(Saved entries)
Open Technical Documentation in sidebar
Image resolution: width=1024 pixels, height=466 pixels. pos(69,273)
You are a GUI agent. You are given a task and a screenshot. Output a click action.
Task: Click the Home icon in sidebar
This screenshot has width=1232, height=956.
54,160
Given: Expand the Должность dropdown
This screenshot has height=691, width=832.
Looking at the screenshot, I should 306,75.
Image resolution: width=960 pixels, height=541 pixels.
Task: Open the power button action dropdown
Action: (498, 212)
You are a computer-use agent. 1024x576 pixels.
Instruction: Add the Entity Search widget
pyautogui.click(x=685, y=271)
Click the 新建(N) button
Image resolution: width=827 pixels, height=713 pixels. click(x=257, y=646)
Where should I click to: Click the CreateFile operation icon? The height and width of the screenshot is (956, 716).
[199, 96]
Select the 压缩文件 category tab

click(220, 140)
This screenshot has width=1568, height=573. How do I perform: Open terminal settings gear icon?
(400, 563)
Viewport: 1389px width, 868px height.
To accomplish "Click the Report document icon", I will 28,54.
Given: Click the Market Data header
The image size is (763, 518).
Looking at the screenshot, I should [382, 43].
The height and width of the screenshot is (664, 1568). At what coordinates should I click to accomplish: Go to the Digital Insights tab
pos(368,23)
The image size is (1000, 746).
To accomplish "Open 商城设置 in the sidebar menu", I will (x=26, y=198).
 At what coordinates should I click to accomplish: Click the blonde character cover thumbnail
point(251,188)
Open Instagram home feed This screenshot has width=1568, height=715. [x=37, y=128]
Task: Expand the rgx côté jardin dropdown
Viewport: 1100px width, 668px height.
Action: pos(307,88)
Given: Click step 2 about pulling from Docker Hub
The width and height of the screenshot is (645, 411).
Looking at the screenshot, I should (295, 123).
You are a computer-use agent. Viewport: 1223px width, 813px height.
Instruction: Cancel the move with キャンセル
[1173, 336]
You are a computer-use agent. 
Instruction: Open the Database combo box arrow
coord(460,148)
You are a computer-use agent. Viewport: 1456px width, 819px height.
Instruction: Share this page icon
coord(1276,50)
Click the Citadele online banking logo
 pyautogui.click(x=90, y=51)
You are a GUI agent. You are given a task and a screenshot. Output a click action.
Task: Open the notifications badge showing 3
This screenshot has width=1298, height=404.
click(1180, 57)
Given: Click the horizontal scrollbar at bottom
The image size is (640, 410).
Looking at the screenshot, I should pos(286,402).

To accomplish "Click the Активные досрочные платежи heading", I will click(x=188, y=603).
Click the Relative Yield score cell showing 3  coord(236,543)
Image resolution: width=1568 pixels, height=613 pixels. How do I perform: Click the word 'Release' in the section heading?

_Task_.
Please write out the data again exactly as it stands.

_Exercise solution_.
Open Technical Documentation in sidebar
Image resolution: width=1024 pixels, height=466 pixels. pos(69,273)
You are a GUI agent. You are given a task and a screenshot. Output a click action.
Task: Click the Home icon in sidebar
This screenshot has width=1232, height=956.
54,160
Given: Expand the Должность dropdown
This screenshot has height=691, width=832.
Looking at the screenshot, I should 306,75.
Image resolution: width=960 pixels, height=541 pixels.
Task: Open the power button action dropdown
Action: (498, 212)
You are a computer-use agent. 1024x576 pixels.
Instruction: Add the Entity Search widget
pyautogui.click(x=685, y=271)
Click the 新建(N) button
Image resolution: width=827 pixels, height=713 pixels. click(x=257, y=646)
Where should I click to: Click the CreateFile operation icon? The height and width of the screenshot is (956, 716).
[199, 96]
Select the 压缩文件 category tab

click(220, 140)
This screenshot has width=1568, height=573. How do I perform: Open terminal settings gear icon?
(400, 563)
Viewport: 1389px width, 868px height.
To accomplish "Click the Report document icon", I will 28,54.
Given: Click the Market Data header
The image size is (763, 518).
Looking at the screenshot, I should [382, 43].
The height and width of the screenshot is (664, 1568). At what coordinates should I click to accomplish: Go to the Digital Insights tab
pos(368,23)
The image size is (1000, 746).
To accomplish "Open 商城设置 in the sidebar menu", I will (x=26, y=198).
 At what coordinates should I click to accomplish: Click the blonde character cover thumbnail
point(251,188)
Open Instagram home feed This screenshot has width=1568, height=715. [x=37, y=128]
Task: Expand the rgx côté jardin dropdown
Viewport: 1100px width, 668px height.
Action: pos(307,88)
Given: Click step 2 about pulling from Docker Hub
The width and height of the screenshot is (645, 411).
Looking at the screenshot, I should (295, 123).
You are a computer-use agent. Viewport: 1223px width, 813px height.
Instruction: Cancel the move with キャンセル
[1173, 336]
You are a computer-use agent. 
Instruction: Open the Database combo box arrow
coord(460,148)
You are a computer-use agent. Viewport: 1456px width, 819px height.
Instruction: Share this page icon
coord(1276,50)
Click the Citadele online banking logo
 pyautogui.click(x=90, y=51)
You are a GUI agent. You are given a task and a screenshot. Output a click action.
Task: Open the notifications badge showing 3
This screenshot has width=1298, height=404.
click(1180, 57)
Given: Click the horizontal scrollbar at bottom
The image size is (640, 410).
Looking at the screenshot, I should pos(286,402).

To accomplish "Click the Активные досрочные платежи heading", I will click(x=188, y=603).
Click the Relative Yield score cell showing 3  coord(236,543)
Image resolution: width=1568 pixels, height=613 pixels. How do I perform: Click the word 'Release' in the section heading?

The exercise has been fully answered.